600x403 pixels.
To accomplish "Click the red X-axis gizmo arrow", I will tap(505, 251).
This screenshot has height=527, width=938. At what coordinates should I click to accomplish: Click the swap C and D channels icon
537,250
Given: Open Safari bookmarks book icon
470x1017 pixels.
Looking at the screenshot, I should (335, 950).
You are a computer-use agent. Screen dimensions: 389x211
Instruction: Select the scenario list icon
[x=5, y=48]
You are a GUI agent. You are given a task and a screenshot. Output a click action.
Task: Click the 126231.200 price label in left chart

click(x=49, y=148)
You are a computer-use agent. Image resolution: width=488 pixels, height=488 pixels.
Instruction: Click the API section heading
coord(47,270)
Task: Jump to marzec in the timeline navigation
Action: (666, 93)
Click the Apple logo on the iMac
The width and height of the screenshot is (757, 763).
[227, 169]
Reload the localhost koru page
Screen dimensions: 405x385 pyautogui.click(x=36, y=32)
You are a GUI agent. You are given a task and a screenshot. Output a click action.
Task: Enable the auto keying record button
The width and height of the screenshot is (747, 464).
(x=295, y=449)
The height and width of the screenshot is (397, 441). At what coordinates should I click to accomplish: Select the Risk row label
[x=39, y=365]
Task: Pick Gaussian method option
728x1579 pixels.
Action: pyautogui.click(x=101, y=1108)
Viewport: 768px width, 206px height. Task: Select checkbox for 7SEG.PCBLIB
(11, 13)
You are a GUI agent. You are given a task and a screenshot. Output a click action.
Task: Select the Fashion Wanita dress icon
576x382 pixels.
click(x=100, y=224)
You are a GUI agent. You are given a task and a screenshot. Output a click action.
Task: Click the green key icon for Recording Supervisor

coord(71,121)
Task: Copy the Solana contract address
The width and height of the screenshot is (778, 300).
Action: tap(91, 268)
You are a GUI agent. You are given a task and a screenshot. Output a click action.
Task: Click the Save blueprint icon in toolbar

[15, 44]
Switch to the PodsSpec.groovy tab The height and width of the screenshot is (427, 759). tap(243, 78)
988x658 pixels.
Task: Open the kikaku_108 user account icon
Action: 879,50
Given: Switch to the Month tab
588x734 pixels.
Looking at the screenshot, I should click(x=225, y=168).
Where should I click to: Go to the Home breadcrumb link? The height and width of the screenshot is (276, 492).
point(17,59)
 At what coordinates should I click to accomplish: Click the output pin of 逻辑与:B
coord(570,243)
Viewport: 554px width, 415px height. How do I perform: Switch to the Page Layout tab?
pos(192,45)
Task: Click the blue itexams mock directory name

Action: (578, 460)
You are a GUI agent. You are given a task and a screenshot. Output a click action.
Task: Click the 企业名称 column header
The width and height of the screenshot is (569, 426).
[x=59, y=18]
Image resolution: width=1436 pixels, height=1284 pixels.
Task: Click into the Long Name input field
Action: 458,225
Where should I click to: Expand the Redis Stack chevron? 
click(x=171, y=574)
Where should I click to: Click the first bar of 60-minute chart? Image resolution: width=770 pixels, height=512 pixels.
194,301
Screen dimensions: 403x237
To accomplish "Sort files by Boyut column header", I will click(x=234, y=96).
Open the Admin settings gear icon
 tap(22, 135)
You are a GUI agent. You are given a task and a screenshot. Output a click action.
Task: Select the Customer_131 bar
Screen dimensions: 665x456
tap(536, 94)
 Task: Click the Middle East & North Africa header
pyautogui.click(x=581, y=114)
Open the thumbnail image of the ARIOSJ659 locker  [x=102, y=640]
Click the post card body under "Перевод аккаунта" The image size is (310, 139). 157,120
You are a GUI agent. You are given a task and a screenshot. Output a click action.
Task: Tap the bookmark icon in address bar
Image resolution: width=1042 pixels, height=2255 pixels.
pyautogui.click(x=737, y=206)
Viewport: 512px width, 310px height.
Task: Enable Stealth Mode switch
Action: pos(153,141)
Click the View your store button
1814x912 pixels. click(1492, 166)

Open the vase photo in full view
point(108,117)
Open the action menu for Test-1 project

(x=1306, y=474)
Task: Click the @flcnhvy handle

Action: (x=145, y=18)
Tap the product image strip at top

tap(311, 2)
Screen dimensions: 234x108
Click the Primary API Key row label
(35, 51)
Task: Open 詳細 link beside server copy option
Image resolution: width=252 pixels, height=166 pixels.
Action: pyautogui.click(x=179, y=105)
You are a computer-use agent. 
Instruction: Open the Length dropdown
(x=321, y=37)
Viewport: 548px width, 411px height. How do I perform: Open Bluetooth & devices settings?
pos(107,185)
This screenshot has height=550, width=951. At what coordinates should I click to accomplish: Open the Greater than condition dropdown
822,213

※

All lines from the one that has "Task: Select the Customer_131 bar" through the end of the material above should be returned exactly; omit the rest.

**Problem solution**
Task: Select the Customer_131 bar
Screen dimensions: 665x456
tap(536, 94)
 Task: Click the Middle East & North Africa header
pyautogui.click(x=581, y=114)
Open the thumbnail image of the ARIOSJ659 locker  [x=102, y=640]
Click the post card body under "Перевод аккаунта" The image size is (310, 139). 157,120
You are a GUI agent. You are given a task and a screenshot. Output a click action.
Task: Tap the bookmark icon in address bar
Image resolution: width=1042 pixels, height=2255 pixels.
pyautogui.click(x=737, y=206)
Viewport: 512px width, 310px height.
Task: Enable Stealth Mode switch
Action: pos(153,141)
Click the View your store button
1814x912 pixels. click(1492, 166)

Open the vase photo in full view
point(108,117)
Open the action menu for Test-1 project

(x=1306, y=474)
Task: Click the @flcnhvy handle

Action: (x=145, y=18)
Tap the product image strip at top

tap(311, 2)
Screen dimensions: 234x108
Click the Primary API Key row label
(35, 51)
Task: Open 詳細 link beside server copy option
Image resolution: width=252 pixels, height=166 pixels.
Action: pyautogui.click(x=179, y=105)
You are a computer-use agent. 
Instruction: Open the Length dropdown
(x=321, y=37)
Viewport: 548px width, 411px height. How do I perform: Open Bluetooth & devices settings?
pos(107,185)
This screenshot has height=550, width=951. At what coordinates should I click to accomplish: Open the Greater than condition dropdown
822,213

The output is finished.